This is not a banal discussion. I am facing some problems with the analysis of DE genes in mouse.
Most methods of analysis of DE genes must face two considerations or challenges. The first needs to take into consideration the existence and the different isoform expression of the genes, and the second the variability obtained across biological replicates. These two needs to be accounted together. In the first case, the collapsing or summarizing of the raw isoforms counts to the genes notably affect the output of my analysis
My DE analysis are facing a differential output depending upon the program or package I am using. And I need to take into consideration whether I should generate pseudo-aligned counts or mapped BAM files to this thread.

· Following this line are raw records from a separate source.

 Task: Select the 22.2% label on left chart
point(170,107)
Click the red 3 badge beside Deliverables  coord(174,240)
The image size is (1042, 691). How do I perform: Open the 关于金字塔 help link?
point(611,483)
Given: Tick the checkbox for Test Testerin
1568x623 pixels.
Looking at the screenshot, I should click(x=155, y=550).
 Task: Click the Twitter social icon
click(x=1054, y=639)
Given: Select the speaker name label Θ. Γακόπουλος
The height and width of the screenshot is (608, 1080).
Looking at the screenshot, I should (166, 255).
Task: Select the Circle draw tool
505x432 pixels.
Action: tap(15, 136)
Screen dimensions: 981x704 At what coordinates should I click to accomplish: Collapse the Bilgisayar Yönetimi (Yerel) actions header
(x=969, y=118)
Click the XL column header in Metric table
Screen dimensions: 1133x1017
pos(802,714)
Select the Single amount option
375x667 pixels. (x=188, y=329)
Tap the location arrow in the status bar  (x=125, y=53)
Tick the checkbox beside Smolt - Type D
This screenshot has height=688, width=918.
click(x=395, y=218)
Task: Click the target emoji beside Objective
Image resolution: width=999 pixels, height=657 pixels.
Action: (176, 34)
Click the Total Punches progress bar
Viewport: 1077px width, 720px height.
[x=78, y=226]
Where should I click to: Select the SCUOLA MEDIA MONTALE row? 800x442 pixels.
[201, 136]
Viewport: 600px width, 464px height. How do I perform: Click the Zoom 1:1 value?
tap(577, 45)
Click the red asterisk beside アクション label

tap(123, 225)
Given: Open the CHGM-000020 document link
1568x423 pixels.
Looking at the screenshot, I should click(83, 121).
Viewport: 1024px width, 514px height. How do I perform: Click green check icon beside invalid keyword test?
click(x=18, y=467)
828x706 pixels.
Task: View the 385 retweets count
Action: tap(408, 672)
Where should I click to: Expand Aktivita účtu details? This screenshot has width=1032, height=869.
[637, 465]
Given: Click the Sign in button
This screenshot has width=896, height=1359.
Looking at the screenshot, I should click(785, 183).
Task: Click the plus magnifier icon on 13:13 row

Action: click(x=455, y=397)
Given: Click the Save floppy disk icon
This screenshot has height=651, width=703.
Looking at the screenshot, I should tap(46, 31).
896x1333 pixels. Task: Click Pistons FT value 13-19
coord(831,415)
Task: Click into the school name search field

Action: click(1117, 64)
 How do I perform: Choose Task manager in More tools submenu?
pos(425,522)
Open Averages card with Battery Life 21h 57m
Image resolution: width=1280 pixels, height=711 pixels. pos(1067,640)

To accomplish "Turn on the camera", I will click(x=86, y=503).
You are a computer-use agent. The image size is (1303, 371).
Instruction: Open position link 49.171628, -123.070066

Most packages face this analysis by considering one of these challenges, but not the other. The pletora of R packages available and/or standalone programs to this end, is high, and I need you to participate in this discussion to help me and others to make the best choice for this type of analysis
To mention, I started to use Kallisto and DESeq2 to see that after importing the data with the tximport package using the txOut = FALSE or TRUE gives two completely different outputs, one being that not DE genes are expressed, and the other giving rational but inaccurate DE expression
¿What do you recommend?
It is unclear to me what the question is. Do you want gene-level or transcript-level analysis? From what I know gene level analysis does not notably benefit from taking into account the mapping uncertainty of reads to transcripts of the same gene as in any case one summarizes all reads to the gene level. In contrast, for transcript-level analysis the uncertainty needs to be taken into account, e.g. via inferential replicates as both kallisto and salmon can return them. This is discussed e.g. in this paper from Mike Love. That having said, DESeq2 itself is built for gene- not for transcript-level analysis as it does not make use of inferential replicates, hence
txOut=TRUE/FALSEmakes a big difference both because dispersion esimation is probably, and multiple testing burden is definitely different.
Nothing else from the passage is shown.